Ne me dites pas que c’est elle Lady Avery Dancourt ! Pitié.

_ Lady Avery, bonsoir. Merci de nous avoir conviés à cette réception, dit papa d’une voix charmeuse en lui embrassant le dos de la main.

Elle émet une sorte de gloussement d’oie.

De près, elle n’est pas aussi jeune qu’elle n’y paraît. Ses traits tirés au paroxysme grâce à la chirurgie esthétique manquent cruellement d’authenticité. Ce qui est dommage.

Pendant que mes parents babillent joyeusement avec Lady Avery, j’observe du coin de l’œil le sauvage. Il tourne la tête vers moi soudainement, me surprenant en train de l’observer.

Le dégoût me congestionne le visage. Je détourne les yeux souverainement.

_ Suivez-moi. J’ai tenu à ce que vous soyez installé à nos côtés.

_ Vous nous faites trop d’honneur, Lady Avery.

Blablabla. N’importe quoi. C’est quoi toutes ces bêtises ? Et dire que la soirée ne fait que commencer !

Comment vous dire ce que j’ai fait ce soir ? Eh bien en résumé, j’ai passé mon temps à suivre mes parents comme un petit chien.

J’ai la mâchoire douloureuse à force d’avoir souri comme une pauvre conne.

Mais le plus dur ce soir a été de ne pas dépasser ma limite de trois coupes de champagnes. La voix pernicieuse me chuchotait de me noyer dans ces tonnes de coupes si gracieusement offertes, mais non.

Je me suis promis d’arrêter.

Je lui ai promis d’arrêter.

Après des heures interminables de pure torture physique et psychologique, la cérémonie s’achève pour mon plus grand bonheur.

Sitôt dans notre véhicule, je m’empresse de retirer ces foutus talons qui me martyrisaient les pieds. Je soupire de bonheur en me massant les orteils. Franchement, le bonheur ne tient qu’à peu de choses souvent.

Si seulement je pouvais sécher demain… ! Mais non ! Aussi tentante soit cette envie, je n’y succomberai pas. Même si j’avoue que ça aurait été une belle occasion de faire chier mon chien de garde. Mhmm…

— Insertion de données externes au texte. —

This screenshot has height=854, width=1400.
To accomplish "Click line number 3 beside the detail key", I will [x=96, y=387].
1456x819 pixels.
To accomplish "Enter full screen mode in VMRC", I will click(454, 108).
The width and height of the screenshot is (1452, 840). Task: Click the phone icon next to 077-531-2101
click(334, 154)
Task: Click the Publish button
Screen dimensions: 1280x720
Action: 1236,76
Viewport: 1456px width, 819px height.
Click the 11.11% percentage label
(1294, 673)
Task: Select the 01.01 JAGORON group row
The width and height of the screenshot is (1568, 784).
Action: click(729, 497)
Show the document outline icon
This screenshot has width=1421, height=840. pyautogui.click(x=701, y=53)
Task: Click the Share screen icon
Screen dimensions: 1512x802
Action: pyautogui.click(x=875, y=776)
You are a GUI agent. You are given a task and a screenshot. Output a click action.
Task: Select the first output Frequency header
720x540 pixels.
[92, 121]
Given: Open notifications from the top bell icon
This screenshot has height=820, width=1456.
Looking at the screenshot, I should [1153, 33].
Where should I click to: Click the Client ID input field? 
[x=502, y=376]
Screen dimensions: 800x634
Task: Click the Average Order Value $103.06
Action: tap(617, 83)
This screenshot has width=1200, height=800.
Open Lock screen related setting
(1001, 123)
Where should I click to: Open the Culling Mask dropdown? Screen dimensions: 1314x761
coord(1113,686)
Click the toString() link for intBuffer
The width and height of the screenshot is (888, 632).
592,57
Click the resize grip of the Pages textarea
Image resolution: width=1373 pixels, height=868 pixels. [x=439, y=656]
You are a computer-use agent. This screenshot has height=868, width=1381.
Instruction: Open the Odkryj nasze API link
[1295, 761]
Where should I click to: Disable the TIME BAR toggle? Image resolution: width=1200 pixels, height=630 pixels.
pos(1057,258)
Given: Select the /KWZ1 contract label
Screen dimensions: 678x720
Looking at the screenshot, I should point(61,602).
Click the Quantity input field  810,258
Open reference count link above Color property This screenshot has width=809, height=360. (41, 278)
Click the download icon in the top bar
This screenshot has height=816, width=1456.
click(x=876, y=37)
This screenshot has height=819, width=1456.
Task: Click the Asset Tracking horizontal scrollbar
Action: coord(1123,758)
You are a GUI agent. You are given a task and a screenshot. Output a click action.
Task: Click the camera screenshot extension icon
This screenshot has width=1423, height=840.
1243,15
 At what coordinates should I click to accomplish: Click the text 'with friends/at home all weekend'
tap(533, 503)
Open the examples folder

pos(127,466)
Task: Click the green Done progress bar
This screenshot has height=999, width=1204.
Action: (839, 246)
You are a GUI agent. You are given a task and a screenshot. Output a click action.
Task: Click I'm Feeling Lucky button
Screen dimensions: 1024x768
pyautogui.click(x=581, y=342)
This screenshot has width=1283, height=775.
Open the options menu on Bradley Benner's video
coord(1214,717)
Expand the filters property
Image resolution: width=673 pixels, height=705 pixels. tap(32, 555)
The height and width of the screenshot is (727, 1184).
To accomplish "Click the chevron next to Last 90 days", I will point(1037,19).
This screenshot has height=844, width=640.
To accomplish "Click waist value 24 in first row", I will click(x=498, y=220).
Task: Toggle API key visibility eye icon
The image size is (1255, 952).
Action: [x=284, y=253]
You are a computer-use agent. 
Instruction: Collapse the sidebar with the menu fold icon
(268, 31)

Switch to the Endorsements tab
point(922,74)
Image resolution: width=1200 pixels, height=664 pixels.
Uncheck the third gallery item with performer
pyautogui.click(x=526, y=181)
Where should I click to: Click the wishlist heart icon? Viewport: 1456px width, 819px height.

_ Je suis en train de construire de solides relations, Victoria.

_ C’est très bien. Tout se met en place sur notre échiquier.

J’enfonce mes écouteurs le plus loin possible au risque de me percer les tympans pour ne plus les entendre.

Se rendent-ils compte à quel point tout ceci est répugnant ?

 Non, je ne pense pas.

S’ils le savaient, ils ne briseraient pas notre famille pour leurs ambitions politiques.

                                                         ***

Evidemment, en arrivant au lycée aujourd’hui, j’ai dû affronter les regards moqueurs de presque tout le monde. Si des vidéos ont été prises, elles n’ont pas été dévoilées. Je suppose que papa a dû passer un appel au directeur.

Toutefois, je ne me laisse pas intimider par cela. Ils peuvent sourire, rire, cela ne me gêne pas. Mais j’attends le connard qui osera venir se marrer en face de moi. Je sens que mes poings ne le rateront pas. On peut compter sur moi pour ça.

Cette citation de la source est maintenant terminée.